- **À faire**:
Dans l'entretien ci-dessous sur les ados et les réseaux sociaux, reproduisez fidèlement le passage compris entre « Enfin, posez des » et « de telles conversations. », ces deux bornes incluses.

*** Extrait proposé ***

Quel conseil donneriez-vous aux parents qui ne savent pas comment aborder la question des réseaux sociaux ou du temps d’écran avec leur ado ? Comment peuvent-ils mettre en place une discussion ouverte et bienveillante au sein de leur famille ?

DRE TALIB :

D’après mon expérience, la meilleure chose à faire est d’engager la conversation avec une curiosité et une ouverture d’esprit sincères. Voici trois conseils à garder en tête lors de ces conversations importantes. Tout d’abord, intéressez-vous au sujet et demandez à vos ados de vous montrer leur utilisation de cette technologie : les applications ou plateformes utilisées, les personnes suivies sur les réseaux sociaux et pourquoi, et leurs jeux préférés. Si vous pouvez passer du temps avec vos enfants pour regarder leurs comptes et jouer à leurs jeux préférés, c’est encore mieux. Ensuite, laissez-les faire le point en autonomie. Demandez-leur à quel point leur utilisation des réseaux sociaux et de leur téléphone les satisfait. C’est exactement ce que je fais lorsque je vois des ados en consultation. Je leur demande ce qui leur apporte de la joie, ce qui favorise leurs interactions sociales et ce qui accroît leur productivité sur les réseaux, et aussi ce qui leur apporte moins de positif.

Enfin, posez des questions sur leurs ami·es et sur la façon dont celles et ceux-ci utilisent les réseaux sociaux. Renseignez-vous ! Il est souvent plus facile de parler de ses ami·es que de soi. Dans le même esprit, vous devez vous montrer vulnérable et expliquer à votre ado la façon dont vous gérez vous-même les hauts et les bas des réseaux sociaux. Une autre technique pour parler des réseaux sociaux de façon subtile consiste à ne pas débuter la conversation par ce sujet. À la place, posez-leur des questions sur leur santé mentale, l’école, le sport, le sommeil, les maux de tête, ou sur d’autres éléments de leur vie, afin d’en venir au rôle positif ou négatif des réseaux sociaux. Meta propose des ressources sur son Centre familial pour engager de telles conversations.

NICOLE :

D’après votre expérience, quels sont les impacts positifs d’Instagram sur les ados ? Les parents peuvent-ils aider leurs ados à trouver plus de contenu qui leur apporte de la joie ?

DRE TALIB :

À l’instar d’autres plateformes, Instagram peut être un excellent réseau social pour se trouver une communauté, communiquer avec ses ami·es, apprendre de nouvelles choses et s’exprimer. Beaucoup d’ados me disent avoir trouvé « une deuxième famille » en ligne. C’est en particulier le cas des ados issu·es de communautés historiquement marginalisées. Les ados qui s’identifient comme faisant partie de la communauté LGBTQIA+ m’ont dit avoir trouvé du soutien, des conseils et des ressources sur les réseaux sociaux. Ces dernières années en particulier, les ados mentionnent aussi les outils de santé mentale ou les capacités d’adaptation découverts en ligne grâce à des plateformes, des individus ou des organisations qu’ils ou elles suivent, et même quelques conseils de santé ! Enfin, les ados semblent également associer les réseaux sociaux à un espace militant, un lieu où échanger des idées. J’admire l’espoir qu’ont ces ados de faire changer le monde à leur échelle et selon leurs envies.

*** Section des données ***

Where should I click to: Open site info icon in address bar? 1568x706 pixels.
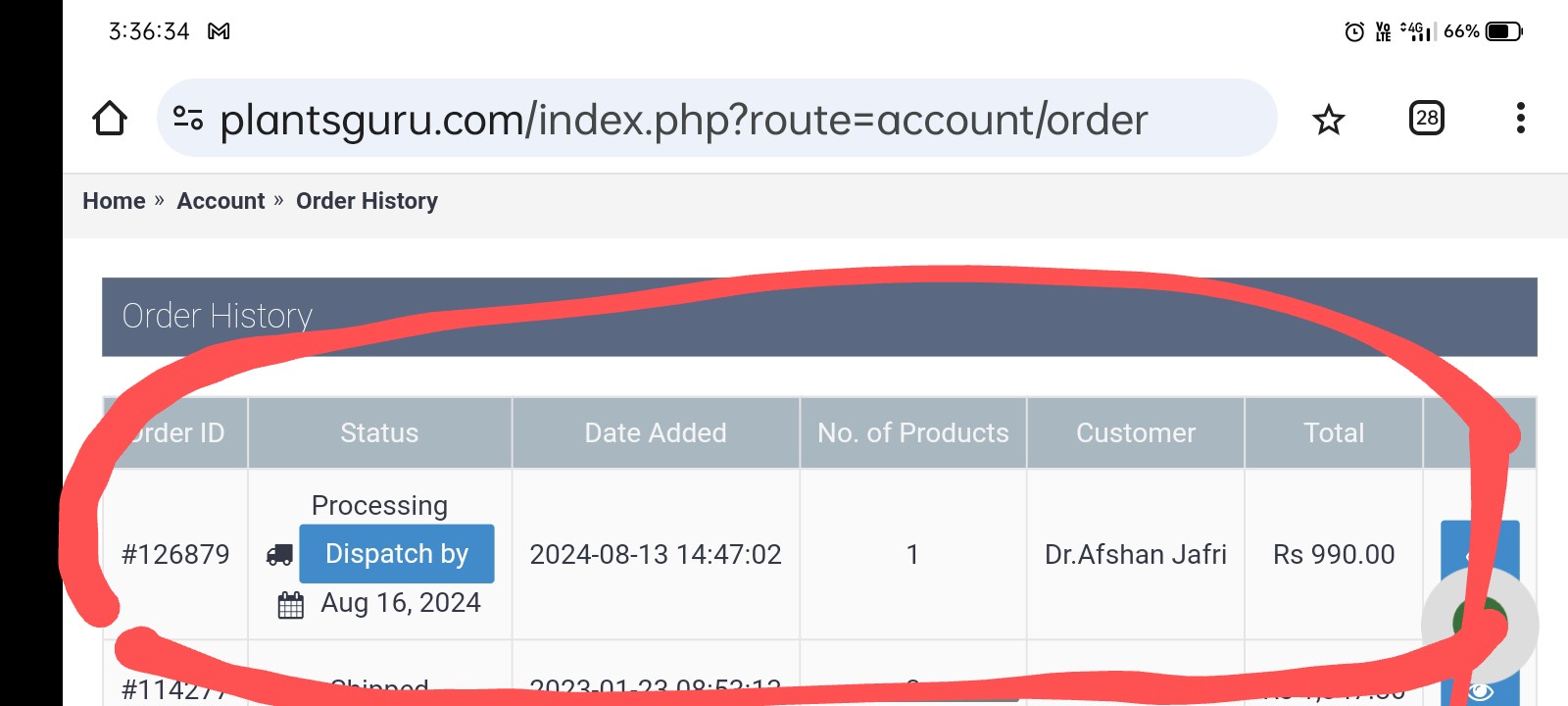[x=187, y=119]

***

- **Solution du problème**:
Enfin, posez des questions sur leurs ami·es et sur la façon dont celles et ceux-ci utilisent les réseaux sociaux. Renseignez-vous ! Il est souvent plus facile de parler de ses ami·es que de soi. Dans le même esprit, vous devez vous montrer vulnérable et expliquer à votre ado la façon dont vous gérez vous-même les hauts et les bas des réseaux sociaux. Une autre technique pour parler des réseaux sociaux de façon subtile consiste à ne pas débuter la conversation par ce sujet. À la place, posez-leur des questions sur leur santé mentale, l’école, le sport, le sommeil, les maux de tête, ou sur d’autres éléments de leur vie, afin d’en venir au rôle positif ou négatif des réseaux sociaux. Meta propose des ressources sur son Centre familial pour engager de telles conversations.